Im Prozess gegen den 75-jährigen Rentner aus Much, der im Februar in Stranzenbach bei Ruppichteroth auf einen mutmaßlichen Einbrecher geschossen haben soll, haben Staatsanwaltschaft und Verteidigung ihre Plädoyers gehalten. Foto: Der Angeklagte im Saal des Bonner Landgerichts [Nicolas Ottersbach]

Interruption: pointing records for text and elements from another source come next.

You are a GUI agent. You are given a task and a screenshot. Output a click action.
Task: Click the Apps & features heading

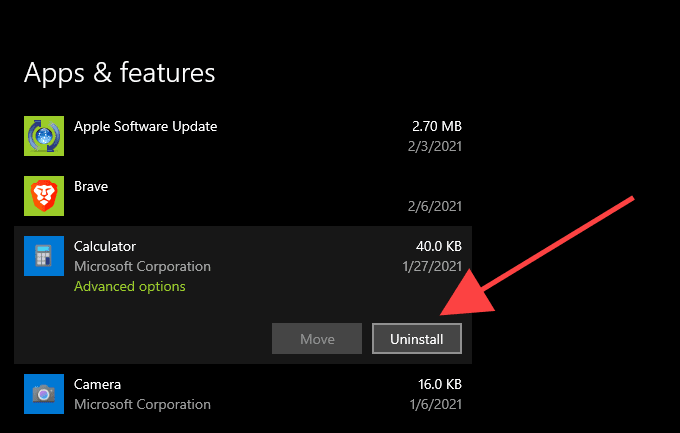pyautogui.click(x=119, y=73)
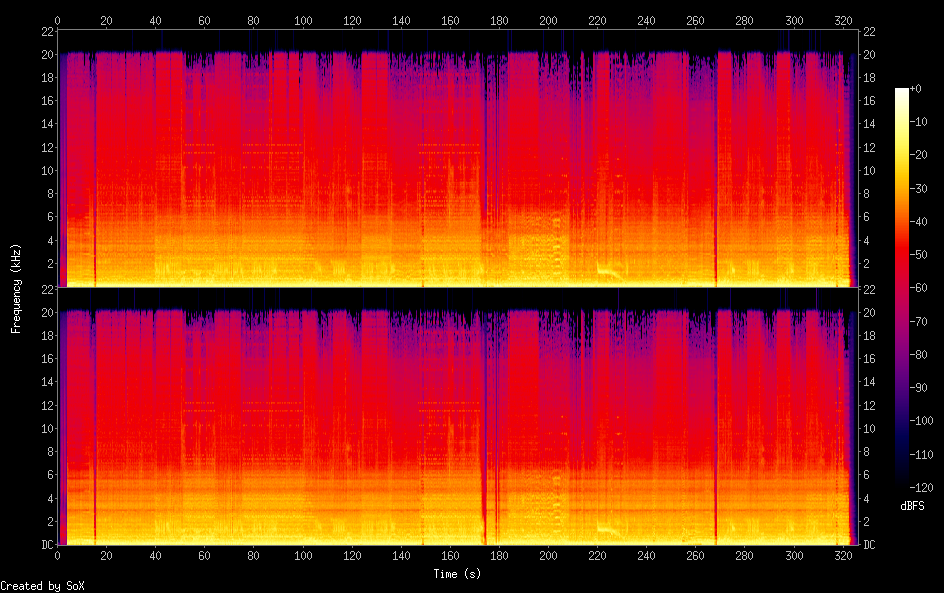Click the dBFS label under the color scale

click(x=911, y=506)
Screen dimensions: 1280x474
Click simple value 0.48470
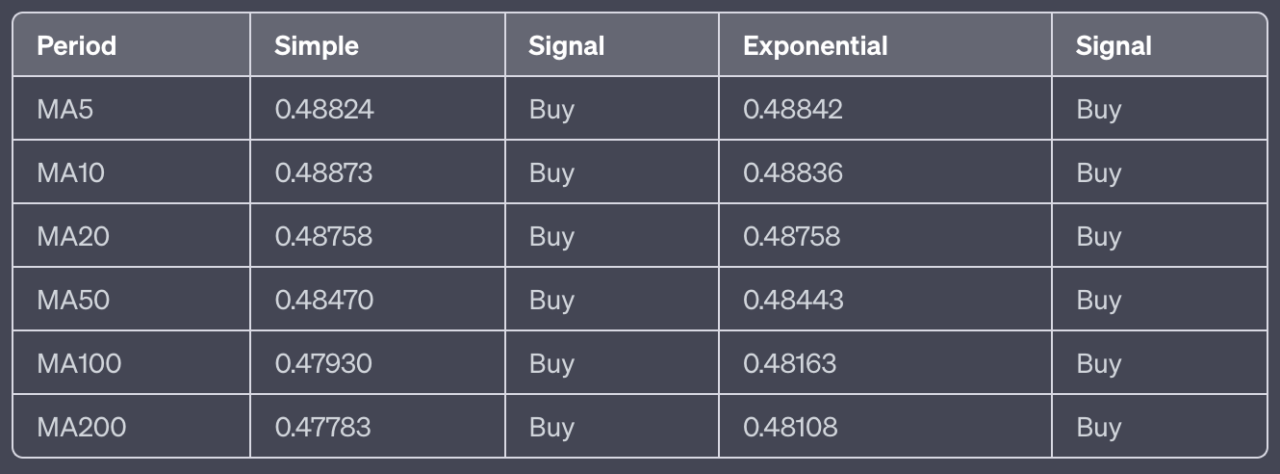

Während die Anklage von einem versuchten Totschlag ausgeht und eine Freiheitsstrafe von sechs Jahren und sechs Monaten fordert, plädiert die Verteidigung für eine mildere Strafe von rund vier Jahren wegen gefährlicher Körperverletzung.
Schüsse am Waldrand
Am Morgen des 20. Februar löste eine Wildkamera auf dem abgelegenen Grundstück des Angeklagten Alarm aus. Auf dem Display seines Smartphones erkannte der Rentner erstmals keinen Vierbeiner, sondern einen Einbrecher, der am Wohnwagen des Seniors zugange war. Anstatt die Polizei zu rufen, fuhr der 75-Jährige mit einer Pistole bewaffnet zum Tatort. Dort eröffnete er unmittelbar das Feuer.
Nach Überzeugung der Staatsanwaltschaft zielte er nicht auf die Beine, sondern auf den Oberkörper des 24-jährigen Einbrechers. Zehn Schüsse gab er insgesamt ab, zwei davon trafen den Mann in den Rücken. Trotz schwerer Verletzungen konnte das Opfer zunächst fliehen, wurde jedoch wenig später vom Angeklagten mit dem Auto verfolgt und gestellt.
Brutale Attacke
Die Anklage beschreibt eine besonders brutale Szene: Auch nachdem der 24-Jährige blutend am Boden lag, habe der Senior weiter auf ihn eingeschlagen: mit Fäusten und mit dem Kolben der Waffe. Erst das Eingreifen zweier Passanten beendete den Angriff. Für die Staatsanwältin ist klar: „Er hat sofort geschossen.“ Aus ihrer Sicht wollte der Angeklagte den Einbrecher töten. Der Verteidiger hingegen hält die Darstellung für überzogen. Sein Mandant habe nur auf die Beine gezielt, die Schüsse in den Rücken könnten durch eine unglückliche Bewegung des Flüchtenden verursacht worden sein. Die Tat sei zwar nicht zu bestreiten, aber als gefährliche Körperverletzung zu werten.
Illegales Waffenarsenal entdeckt
Besonders belastend ist der Fund eines umfangreichen Waffenlagers. Ermittler stellten beim Angeklagten mehr als 20 Schusswaffen sicher, darunter auch zwei Maschinengewehre, die dem Kriegswaffenkontrollgesetz unterliegen. Für keine der Waffen hatte der Rentner eine Erlaubnis. Die Staatsanwältin sprach von einem „Waffennarren“. Der Senior hingegen erklärte, er habe die Waffen größtenteils geschenkt bekommen und teilweise sogar vergessen.
Urteil am Freitag
Ob der 75-Jährige wegen versuchten Totschlags oder wegen gefährlicher Körperverletzung verurteilt wird, entscheidet das Bonner Landgericht am Freitag. Der Rentner sitzt seit der Tat im Februar in Untersuchungshaft.